[Items from a data source]
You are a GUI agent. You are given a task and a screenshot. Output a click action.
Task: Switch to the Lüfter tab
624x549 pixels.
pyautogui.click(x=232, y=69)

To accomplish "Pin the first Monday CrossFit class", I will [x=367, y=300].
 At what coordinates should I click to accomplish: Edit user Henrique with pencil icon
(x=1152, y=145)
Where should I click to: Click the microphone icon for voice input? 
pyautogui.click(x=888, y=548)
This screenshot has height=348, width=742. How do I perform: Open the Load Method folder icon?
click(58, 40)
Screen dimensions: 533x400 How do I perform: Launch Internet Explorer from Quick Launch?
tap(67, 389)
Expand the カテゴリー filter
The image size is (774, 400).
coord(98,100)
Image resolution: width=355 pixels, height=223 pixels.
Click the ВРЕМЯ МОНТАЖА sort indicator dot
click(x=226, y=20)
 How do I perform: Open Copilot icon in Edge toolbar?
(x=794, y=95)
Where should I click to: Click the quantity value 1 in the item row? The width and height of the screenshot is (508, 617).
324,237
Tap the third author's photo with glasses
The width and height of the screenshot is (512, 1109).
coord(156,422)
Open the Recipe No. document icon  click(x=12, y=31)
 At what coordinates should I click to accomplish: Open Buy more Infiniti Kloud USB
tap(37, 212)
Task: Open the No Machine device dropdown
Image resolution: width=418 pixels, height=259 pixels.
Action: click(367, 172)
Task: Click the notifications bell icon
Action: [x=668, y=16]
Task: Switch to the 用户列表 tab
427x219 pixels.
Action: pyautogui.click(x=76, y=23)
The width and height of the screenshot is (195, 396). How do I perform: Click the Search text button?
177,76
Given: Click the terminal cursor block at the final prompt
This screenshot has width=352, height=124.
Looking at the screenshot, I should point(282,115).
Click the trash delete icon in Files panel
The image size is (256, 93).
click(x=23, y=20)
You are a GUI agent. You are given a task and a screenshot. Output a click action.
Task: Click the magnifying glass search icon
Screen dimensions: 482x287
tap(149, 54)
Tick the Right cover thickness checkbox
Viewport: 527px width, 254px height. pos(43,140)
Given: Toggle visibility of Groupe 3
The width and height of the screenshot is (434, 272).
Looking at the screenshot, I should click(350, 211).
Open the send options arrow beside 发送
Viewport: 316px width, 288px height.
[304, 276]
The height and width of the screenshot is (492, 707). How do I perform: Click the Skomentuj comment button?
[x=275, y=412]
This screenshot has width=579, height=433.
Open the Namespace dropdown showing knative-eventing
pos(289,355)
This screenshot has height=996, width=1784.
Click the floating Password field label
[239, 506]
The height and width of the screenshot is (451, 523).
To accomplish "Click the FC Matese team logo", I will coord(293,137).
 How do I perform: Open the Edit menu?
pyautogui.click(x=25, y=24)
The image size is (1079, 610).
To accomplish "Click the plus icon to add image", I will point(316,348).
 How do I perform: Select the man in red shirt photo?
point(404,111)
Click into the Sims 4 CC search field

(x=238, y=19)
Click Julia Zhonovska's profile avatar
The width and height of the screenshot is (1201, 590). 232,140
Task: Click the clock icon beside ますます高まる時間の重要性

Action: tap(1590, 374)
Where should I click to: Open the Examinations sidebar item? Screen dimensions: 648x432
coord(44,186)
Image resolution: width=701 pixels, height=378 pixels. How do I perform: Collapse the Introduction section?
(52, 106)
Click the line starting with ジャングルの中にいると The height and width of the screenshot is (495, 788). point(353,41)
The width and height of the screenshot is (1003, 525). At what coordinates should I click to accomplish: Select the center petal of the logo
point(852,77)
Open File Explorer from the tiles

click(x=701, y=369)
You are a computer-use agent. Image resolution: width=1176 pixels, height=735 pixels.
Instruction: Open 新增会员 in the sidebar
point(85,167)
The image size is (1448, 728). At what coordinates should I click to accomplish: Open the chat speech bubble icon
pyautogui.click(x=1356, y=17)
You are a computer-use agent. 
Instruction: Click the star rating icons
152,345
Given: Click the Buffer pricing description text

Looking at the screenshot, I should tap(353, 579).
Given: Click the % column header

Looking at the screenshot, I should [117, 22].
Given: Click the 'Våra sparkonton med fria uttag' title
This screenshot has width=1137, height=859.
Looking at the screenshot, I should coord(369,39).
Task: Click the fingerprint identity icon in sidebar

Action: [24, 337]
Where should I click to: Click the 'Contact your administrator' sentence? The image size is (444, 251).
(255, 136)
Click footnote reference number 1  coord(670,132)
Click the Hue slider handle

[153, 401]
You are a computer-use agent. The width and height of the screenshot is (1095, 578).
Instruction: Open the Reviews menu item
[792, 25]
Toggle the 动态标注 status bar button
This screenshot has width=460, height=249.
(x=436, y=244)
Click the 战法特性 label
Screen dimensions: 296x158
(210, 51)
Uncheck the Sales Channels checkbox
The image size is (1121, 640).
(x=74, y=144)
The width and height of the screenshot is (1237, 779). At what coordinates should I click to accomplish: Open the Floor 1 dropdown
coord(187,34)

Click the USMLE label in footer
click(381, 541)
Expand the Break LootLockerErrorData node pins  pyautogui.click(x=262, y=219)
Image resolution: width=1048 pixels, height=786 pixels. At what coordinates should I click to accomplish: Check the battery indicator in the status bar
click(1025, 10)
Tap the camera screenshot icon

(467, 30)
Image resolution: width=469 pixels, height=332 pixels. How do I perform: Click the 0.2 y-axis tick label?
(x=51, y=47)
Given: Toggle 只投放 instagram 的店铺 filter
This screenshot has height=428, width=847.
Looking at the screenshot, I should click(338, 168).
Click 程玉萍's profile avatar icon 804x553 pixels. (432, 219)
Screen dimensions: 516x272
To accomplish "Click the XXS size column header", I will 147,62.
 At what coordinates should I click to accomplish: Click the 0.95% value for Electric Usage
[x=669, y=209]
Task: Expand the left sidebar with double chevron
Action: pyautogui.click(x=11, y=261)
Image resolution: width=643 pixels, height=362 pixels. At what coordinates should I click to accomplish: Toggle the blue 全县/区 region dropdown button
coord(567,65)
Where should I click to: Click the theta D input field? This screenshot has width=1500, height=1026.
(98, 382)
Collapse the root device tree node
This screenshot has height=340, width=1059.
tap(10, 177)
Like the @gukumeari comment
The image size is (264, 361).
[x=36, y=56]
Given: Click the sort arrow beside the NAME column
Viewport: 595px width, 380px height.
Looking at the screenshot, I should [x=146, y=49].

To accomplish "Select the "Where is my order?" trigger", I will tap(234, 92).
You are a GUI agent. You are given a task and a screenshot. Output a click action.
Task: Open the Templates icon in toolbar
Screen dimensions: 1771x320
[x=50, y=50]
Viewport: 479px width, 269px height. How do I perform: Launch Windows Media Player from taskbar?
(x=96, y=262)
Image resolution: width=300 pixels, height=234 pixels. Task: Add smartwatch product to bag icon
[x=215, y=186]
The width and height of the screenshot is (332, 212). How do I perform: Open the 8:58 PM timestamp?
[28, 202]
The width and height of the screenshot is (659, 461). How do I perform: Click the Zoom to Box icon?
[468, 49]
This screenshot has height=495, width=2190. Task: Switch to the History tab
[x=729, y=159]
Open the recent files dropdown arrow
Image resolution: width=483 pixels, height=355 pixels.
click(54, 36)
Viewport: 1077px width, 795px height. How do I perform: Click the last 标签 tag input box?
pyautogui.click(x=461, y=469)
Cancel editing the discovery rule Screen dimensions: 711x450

- _What to work on_
Print the lines above from the one with "At what coordinates should I click to accomplish: Edit" through the one with "Task: Open the No Machine device dropdown", both included, exactly as written and nothing more.

- _Result for this exercise_
 At what coordinates should I click to accomplish: Edit user Henrique with pencil icon
(x=1152, y=145)
Where should I click to: Click the microphone icon for voice input? 
pyautogui.click(x=888, y=548)
This screenshot has height=348, width=742. How do I perform: Open the Load Method folder icon?
click(58, 40)
Screen dimensions: 533x400 How do I perform: Launch Internet Explorer from Quick Launch?
tap(67, 389)
Expand the カテゴリー filter
The image size is (774, 400).
coord(98,100)
Image resolution: width=355 pixels, height=223 pixels.
Click the ВРЕМЯ МОНТАЖА sort indicator dot
click(x=226, y=20)
 How do I perform: Open Copilot icon in Edge toolbar?
(x=794, y=95)
Where should I click to: Click the quantity value 1 in the item row? The width and height of the screenshot is (508, 617).
324,237
Tap the third author's photo with glasses
The width and height of the screenshot is (512, 1109).
coord(156,422)
Open the Recipe No. document icon  click(x=12, y=31)
 At what coordinates should I click to accomplish: Open Buy more Infiniti Kloud USB
tap(37, 212)
Task: Open the No Machine device dropdown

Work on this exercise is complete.